For now, I remove all of the datasets without any non-zero production scores.
load("data/ASD_WS.Rdata") # data_clean_AS_WS
load("data/ASD_WG.Rdata") # data_clean_AS_WG
load("data/TD_WS.Rdata") # data_TD_WS
AS_WS_summary <- data_clean_AS_WS %>%
group_by(collection_id, age, sex, dataset_id) %>%
summarise(production = sum(value, na.rm=T)) %>%
group_by(collection_id) %>%
summarise(min_age = min(age),
max_age = max(age),
mean_age = mean(age),
n = n(),
mean_prod = mean(production)) %>%
arrange(desc(n))
## `summarise()` has grouped output by 'collection_id', 'age', 'sex'. You can
## override using the `.groups` argument.
AS_WS_summary %>%
kable(format = "html", table.attr = "style='width:50%;'", digits=1)

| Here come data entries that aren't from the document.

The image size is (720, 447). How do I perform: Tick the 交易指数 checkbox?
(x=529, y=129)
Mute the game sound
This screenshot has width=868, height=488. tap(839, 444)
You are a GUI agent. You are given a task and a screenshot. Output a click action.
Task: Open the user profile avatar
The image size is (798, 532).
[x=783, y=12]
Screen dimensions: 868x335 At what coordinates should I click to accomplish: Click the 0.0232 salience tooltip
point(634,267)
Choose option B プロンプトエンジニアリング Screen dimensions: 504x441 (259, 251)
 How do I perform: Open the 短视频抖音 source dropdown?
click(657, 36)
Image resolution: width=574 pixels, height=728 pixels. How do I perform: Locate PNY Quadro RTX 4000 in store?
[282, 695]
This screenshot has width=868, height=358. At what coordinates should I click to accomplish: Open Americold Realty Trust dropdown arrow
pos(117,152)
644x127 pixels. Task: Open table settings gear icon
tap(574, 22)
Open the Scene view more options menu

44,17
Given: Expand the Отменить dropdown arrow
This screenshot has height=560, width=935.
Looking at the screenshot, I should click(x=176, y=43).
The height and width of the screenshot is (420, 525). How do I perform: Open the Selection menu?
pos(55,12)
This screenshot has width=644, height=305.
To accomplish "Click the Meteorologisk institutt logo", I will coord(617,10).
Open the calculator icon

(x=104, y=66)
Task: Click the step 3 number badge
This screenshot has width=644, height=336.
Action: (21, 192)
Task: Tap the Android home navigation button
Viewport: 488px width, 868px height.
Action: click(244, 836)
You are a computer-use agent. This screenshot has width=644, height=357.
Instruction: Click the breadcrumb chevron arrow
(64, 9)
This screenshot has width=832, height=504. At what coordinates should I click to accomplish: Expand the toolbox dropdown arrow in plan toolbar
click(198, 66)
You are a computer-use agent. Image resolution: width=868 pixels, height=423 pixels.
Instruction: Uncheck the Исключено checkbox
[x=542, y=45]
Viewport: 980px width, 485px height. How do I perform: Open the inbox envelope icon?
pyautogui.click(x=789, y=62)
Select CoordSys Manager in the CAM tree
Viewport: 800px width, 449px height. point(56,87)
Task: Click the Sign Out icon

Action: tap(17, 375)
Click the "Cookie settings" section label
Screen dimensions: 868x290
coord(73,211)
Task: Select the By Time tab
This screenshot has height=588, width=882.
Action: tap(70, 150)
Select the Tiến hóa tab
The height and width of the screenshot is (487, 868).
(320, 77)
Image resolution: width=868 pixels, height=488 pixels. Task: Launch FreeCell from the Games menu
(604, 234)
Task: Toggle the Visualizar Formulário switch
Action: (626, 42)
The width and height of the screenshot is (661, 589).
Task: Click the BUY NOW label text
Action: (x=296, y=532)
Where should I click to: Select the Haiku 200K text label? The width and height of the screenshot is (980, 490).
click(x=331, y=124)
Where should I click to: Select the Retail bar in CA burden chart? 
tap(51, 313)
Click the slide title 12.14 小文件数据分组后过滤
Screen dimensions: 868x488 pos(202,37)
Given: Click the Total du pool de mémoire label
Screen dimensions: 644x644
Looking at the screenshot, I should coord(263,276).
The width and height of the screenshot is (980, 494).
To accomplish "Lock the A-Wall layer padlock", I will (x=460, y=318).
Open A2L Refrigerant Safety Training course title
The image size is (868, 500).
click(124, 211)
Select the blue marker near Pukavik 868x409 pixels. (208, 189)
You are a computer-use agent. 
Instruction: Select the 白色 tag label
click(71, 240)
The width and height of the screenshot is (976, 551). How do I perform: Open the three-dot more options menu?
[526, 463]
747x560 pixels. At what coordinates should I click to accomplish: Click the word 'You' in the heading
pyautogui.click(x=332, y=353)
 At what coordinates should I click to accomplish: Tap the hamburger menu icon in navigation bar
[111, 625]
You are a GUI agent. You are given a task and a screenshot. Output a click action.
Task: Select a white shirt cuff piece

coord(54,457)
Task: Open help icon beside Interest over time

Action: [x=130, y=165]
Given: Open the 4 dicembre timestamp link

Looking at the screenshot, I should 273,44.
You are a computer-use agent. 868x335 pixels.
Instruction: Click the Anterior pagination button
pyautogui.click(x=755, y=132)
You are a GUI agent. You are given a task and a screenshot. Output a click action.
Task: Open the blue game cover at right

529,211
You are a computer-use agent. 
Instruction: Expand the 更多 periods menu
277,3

collection_id | min_age | max_age | mean_age | n | mean_prod |
---|---|---|---|---|---|
2024 | 12 | 39 | 23.6 | 285 | 2521.9 |
2368 | 17 | 122 | 60.5 | 120 | 924.4 |
9 | 1 | 48 | 31.1 | 64 | 0.0 |
2666 | 17 | 34 | 24.8 | 60 | 0.0 |
2664 | 19 | 64 | 36.5 | 54 | 500.2 |
1856 | 23 | 47 | 31.1 | 25 | 282.4 |
2026 | 23 | 60 | 31.8 | 17 | 2542.6 |
2355 | 17 | 26 | 21.3 | 15 | 0.0 |
AS_WG_summary <- data_clean_AS_WG %>%
group_by(collection_id, age, sex, dataset_id) %>%
summarise(production = sum(value, na.rm=T)) %>%
group_by(collection_id) %>%
summarise(min_age = min(age),
max_age = max(age),
mean_age = mean(age),
n = n(),
mean_prod = mean(production)) %>%
arrange(desc(n))
## `summarise()` has grouped output by 'collection_id', 'age', 'sex'. You can
## override using the `.groups` argument.
AS_WG_summary %>%
kable(format = "html", table.attr = "style='width:50%;'", digits=1)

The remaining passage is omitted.